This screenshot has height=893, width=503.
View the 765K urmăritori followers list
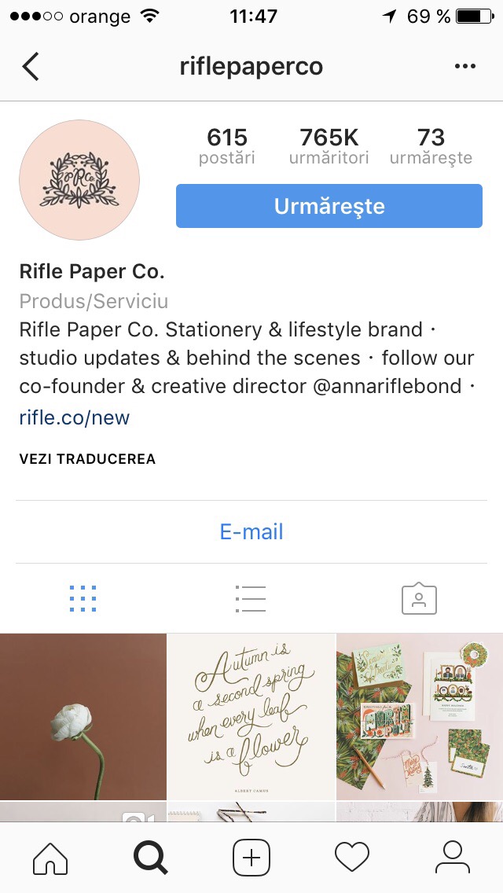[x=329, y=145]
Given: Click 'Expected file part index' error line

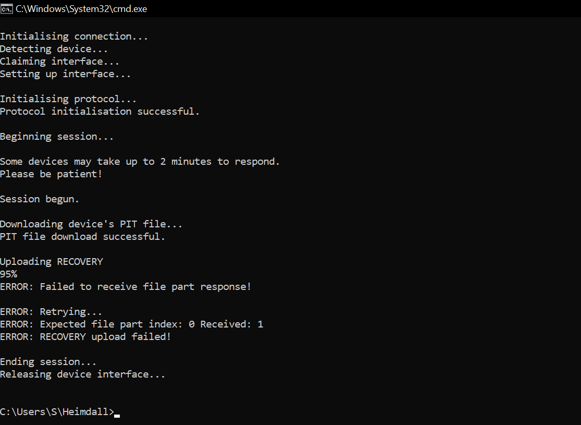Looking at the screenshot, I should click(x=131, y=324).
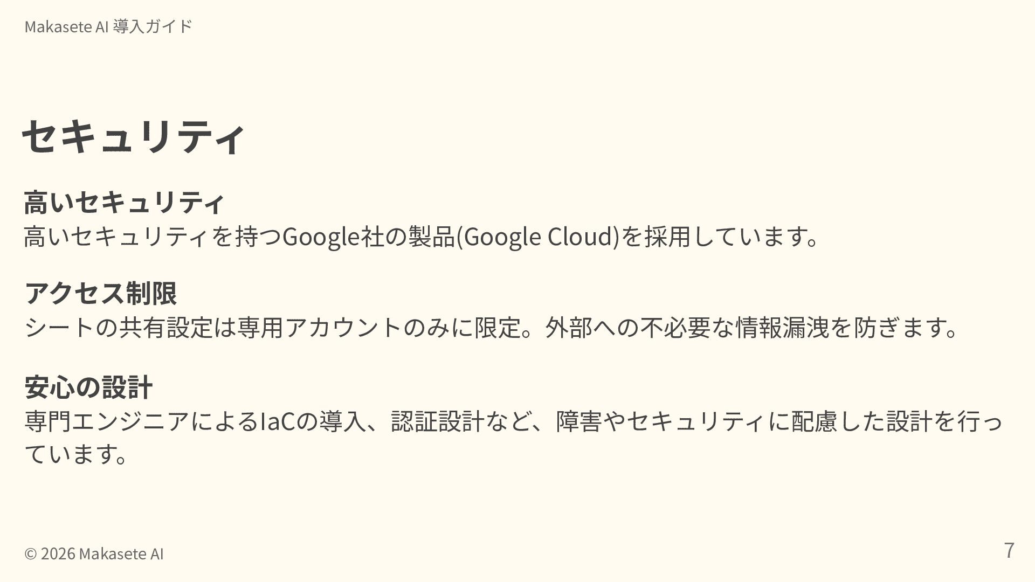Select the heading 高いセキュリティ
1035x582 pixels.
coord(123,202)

--

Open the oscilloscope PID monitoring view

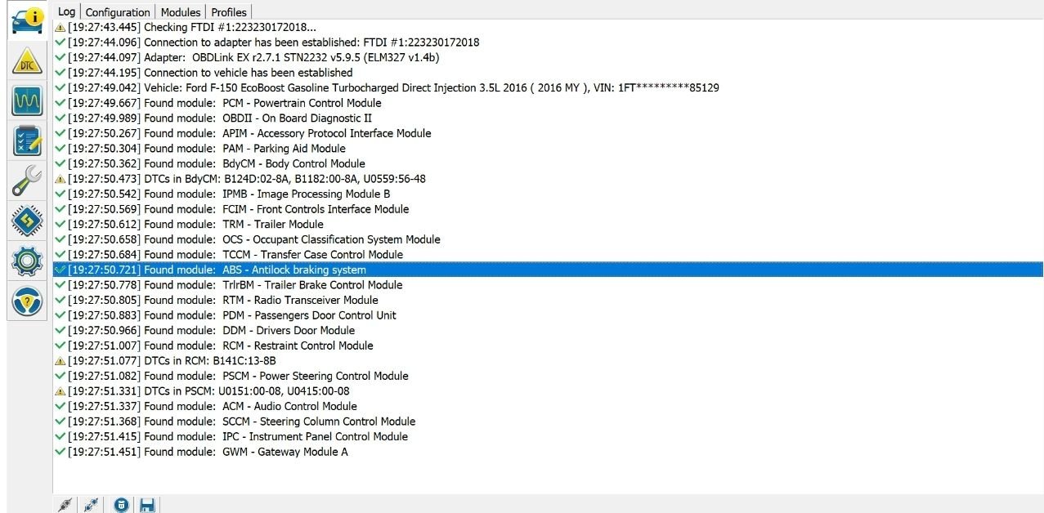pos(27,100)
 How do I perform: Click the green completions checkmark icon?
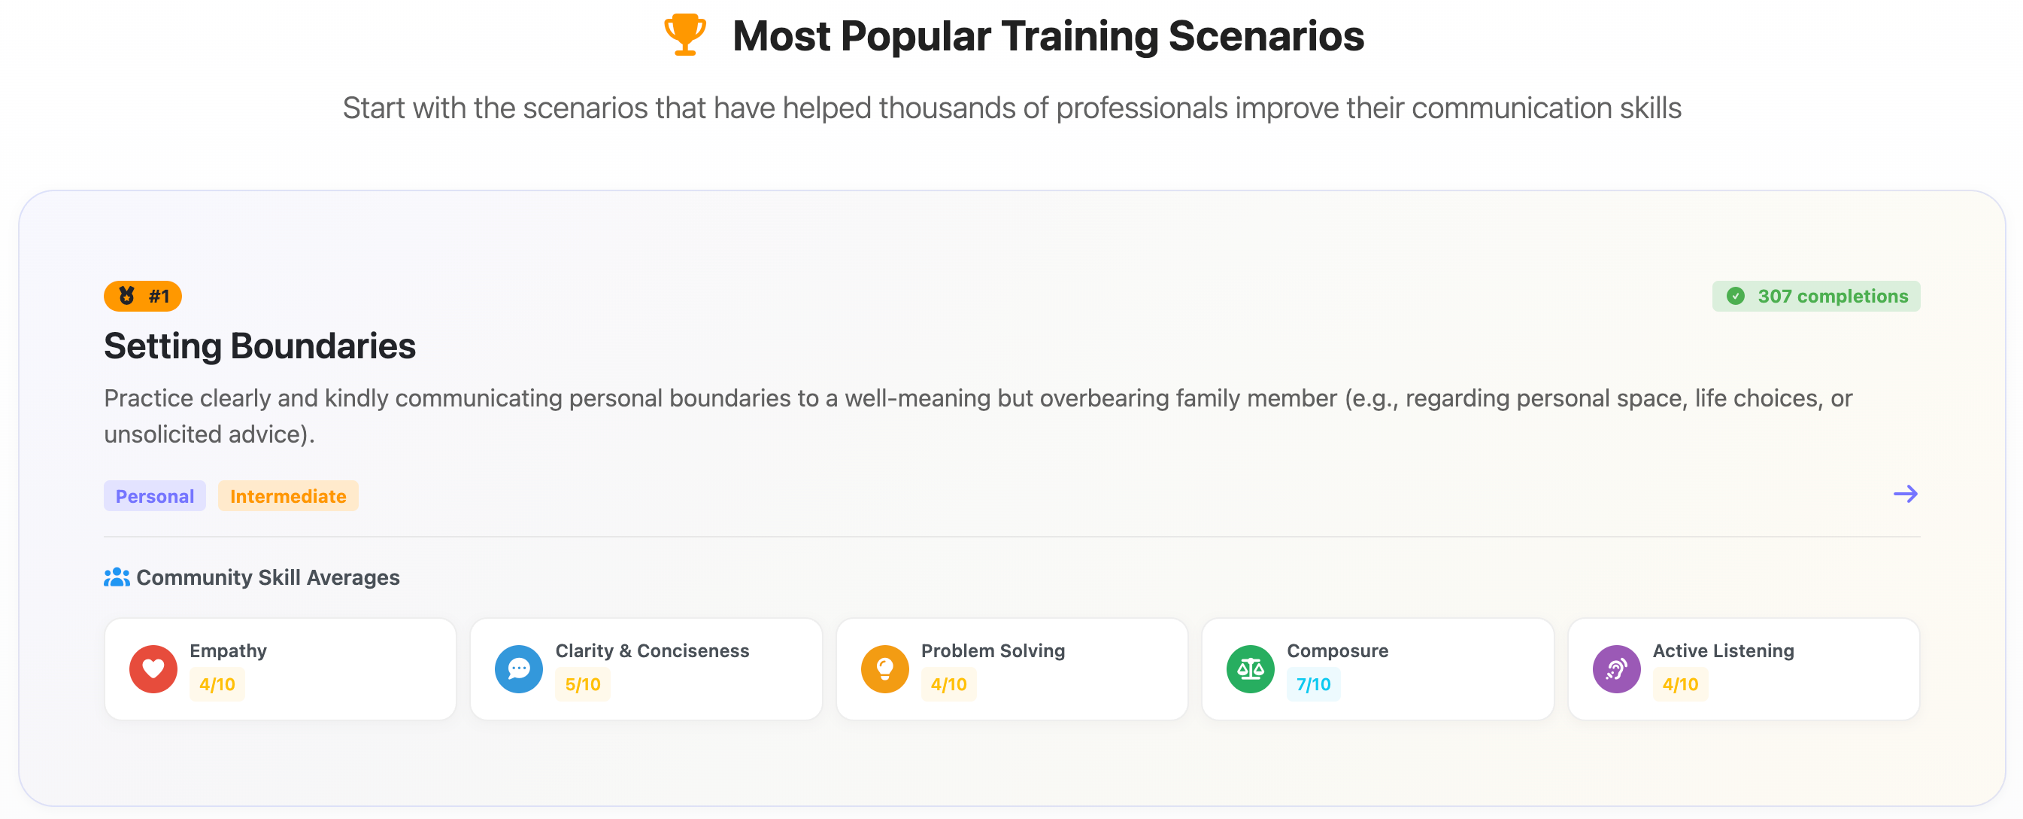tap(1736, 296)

--

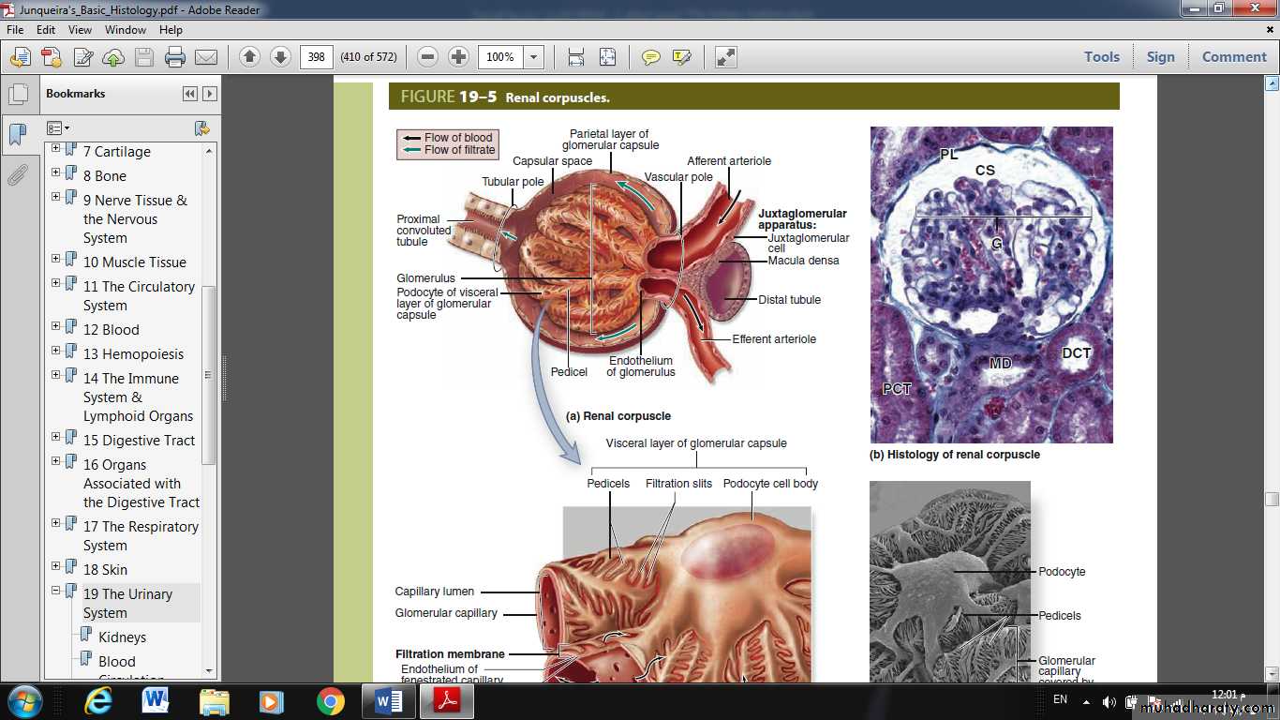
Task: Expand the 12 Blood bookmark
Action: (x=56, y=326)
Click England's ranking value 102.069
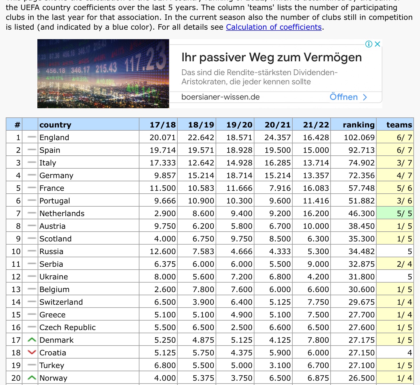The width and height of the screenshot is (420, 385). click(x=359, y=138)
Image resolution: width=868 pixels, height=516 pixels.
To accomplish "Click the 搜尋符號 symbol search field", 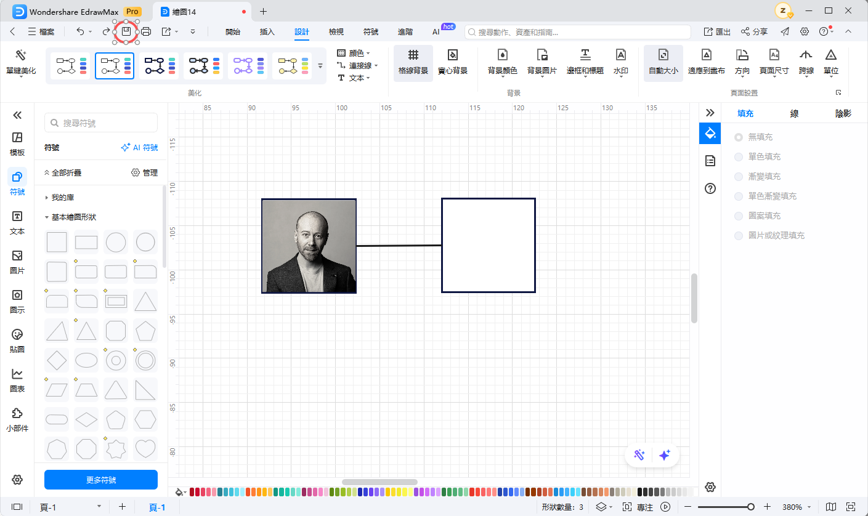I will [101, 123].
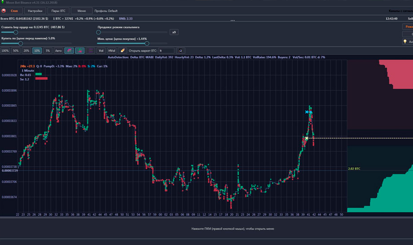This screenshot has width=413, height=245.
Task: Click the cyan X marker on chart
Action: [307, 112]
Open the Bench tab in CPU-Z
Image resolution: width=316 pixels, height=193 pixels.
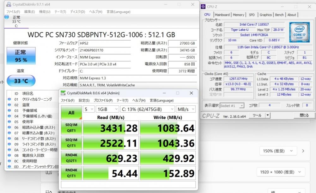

--

Transcribe, exactly and without additions, the lines of the records above, beginning with the line that contains "Open the Bench tab in CPU-Z" and ending with the line that contains "Image resolution: width=316", both included.

Open the Bench tab in CPU-Z
Image resolution: width=316 pixels, height=193 pixels.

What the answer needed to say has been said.